Source:
'''
We may say that Francis of Assisi heard these three things expressed very very often; they were continually in his mind during his initiation in the Mysteries of Colchis, on the Black Sea. And we may also say that in the life he had to lead as Francis of Assisi he preached very little about faith or love, but was himself their embodiment. Foremost, of course, was that which really works. For faith does not work and neither does hope; these one must indeed have, but only love works. Love stands in the center, and love is what carried the actual moral development of humanity toward the divine during this incarnation of Francis of Assisi.
How did this love — which we know was the result of his initiation in the Colchis Mysteries — develop in St. Francis? We have seen that in him appeared the knightly virtues of the ancient European spirit. He was a valiant boy. Valor, bravery, was transformed in his individuality, which was permeated by the Christ impulse, into active practical love. We see the old valor, the old bravery, resurrected once more in the love manifested in Francis of Assisi. The ancient valor transposed into the spiritual, bravery transposed into the spiritual, is love.
'''
Instructions:
1) According to the passage on Francis of Assisi, where were the Mysteries of Colchis in which he was initiated?
2) Reproduce word for word the part of the passage on Francis of Assisi from "We may say that" up to and including "of Francis of Assisi.".
The records have no connection to the passage on Francis of Assisi.

Record list:
'''
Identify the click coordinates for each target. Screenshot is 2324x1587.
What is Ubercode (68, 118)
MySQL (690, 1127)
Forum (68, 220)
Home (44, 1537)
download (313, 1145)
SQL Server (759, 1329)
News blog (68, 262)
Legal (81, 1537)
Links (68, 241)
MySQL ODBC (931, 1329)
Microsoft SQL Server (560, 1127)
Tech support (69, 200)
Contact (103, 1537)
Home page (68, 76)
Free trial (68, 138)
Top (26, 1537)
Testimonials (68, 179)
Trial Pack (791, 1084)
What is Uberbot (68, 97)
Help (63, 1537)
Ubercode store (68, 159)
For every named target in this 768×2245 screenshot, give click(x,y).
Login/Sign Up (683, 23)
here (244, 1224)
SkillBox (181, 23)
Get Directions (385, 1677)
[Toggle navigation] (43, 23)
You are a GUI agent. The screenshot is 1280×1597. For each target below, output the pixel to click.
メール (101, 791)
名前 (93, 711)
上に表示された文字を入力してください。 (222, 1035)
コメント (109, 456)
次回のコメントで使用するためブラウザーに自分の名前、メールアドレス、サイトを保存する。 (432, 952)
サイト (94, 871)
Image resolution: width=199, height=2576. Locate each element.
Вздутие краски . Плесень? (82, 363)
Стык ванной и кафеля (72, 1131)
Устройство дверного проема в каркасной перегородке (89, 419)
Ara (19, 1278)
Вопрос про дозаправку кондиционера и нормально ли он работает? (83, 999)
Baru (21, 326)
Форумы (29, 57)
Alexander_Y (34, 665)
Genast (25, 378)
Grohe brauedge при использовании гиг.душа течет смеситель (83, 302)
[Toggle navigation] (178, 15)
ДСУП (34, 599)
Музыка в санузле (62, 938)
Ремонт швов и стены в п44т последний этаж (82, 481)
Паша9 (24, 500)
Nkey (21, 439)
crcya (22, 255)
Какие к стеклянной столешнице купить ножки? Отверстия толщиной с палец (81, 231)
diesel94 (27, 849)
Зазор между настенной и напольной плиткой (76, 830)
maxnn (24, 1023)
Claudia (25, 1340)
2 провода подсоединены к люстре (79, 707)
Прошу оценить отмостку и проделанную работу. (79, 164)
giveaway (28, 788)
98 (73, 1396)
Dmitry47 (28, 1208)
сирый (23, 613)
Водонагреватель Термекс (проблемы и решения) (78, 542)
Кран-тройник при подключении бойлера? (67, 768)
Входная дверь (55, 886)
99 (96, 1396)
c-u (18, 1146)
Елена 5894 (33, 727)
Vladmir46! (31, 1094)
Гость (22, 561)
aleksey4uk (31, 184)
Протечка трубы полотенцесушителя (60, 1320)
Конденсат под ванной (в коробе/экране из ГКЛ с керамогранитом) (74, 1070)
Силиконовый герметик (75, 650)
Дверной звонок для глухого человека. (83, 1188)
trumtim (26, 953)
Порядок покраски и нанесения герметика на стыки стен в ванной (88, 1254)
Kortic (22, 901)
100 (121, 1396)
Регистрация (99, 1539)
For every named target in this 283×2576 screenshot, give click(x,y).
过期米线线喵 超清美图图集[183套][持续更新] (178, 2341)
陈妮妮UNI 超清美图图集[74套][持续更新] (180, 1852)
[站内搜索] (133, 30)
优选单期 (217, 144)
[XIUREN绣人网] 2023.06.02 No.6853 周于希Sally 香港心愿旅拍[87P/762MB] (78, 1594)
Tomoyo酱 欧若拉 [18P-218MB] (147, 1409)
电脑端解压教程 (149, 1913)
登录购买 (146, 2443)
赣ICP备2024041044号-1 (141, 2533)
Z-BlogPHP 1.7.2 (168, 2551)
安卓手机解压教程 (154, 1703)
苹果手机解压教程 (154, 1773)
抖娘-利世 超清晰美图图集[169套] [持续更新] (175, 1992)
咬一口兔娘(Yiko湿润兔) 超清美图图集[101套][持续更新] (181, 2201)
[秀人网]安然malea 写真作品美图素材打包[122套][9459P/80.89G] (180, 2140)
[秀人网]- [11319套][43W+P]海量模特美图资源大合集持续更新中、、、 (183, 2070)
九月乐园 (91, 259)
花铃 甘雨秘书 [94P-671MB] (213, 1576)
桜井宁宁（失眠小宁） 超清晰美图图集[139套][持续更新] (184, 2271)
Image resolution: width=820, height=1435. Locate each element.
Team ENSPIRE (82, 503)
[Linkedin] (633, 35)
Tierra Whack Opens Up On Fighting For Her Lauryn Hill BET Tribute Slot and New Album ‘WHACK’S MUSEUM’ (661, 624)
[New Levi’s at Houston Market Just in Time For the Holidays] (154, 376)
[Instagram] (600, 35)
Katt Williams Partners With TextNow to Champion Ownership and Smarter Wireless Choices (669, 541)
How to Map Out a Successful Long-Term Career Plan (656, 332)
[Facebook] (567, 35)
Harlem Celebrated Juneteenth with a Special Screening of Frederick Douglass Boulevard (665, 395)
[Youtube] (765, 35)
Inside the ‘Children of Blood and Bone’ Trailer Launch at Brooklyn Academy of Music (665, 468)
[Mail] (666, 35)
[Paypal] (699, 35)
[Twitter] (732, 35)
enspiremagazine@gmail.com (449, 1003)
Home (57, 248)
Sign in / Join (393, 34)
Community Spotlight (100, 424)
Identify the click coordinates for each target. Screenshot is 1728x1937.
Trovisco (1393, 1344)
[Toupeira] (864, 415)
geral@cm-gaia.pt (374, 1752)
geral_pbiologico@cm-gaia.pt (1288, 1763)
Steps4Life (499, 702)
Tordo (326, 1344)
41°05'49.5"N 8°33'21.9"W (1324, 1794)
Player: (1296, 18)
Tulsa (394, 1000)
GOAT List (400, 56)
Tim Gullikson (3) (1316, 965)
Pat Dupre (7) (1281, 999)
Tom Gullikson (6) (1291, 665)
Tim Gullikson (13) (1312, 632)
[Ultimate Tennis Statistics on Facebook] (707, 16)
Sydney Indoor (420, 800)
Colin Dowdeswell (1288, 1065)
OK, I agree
'''
Solution set:
1) On the Black Sea.

2)
We may say that Francis of Assisi heard these three things expressed very very often; they were continually in his mind during his initiation in the Mysteries of Colchis, on the Black Sea. And we may also say that in the life he had to lead as Francis of Assisi he preached very little about faith or love, but was himself their embodiment. Foremost, of course, was that which really works. For faith does not work and neither does hope; these one must indeed have, but only love works. Love stands in the center, and love is what carried the actual moral development of humanity toward the divine during this incarnation of Francis of Assisi.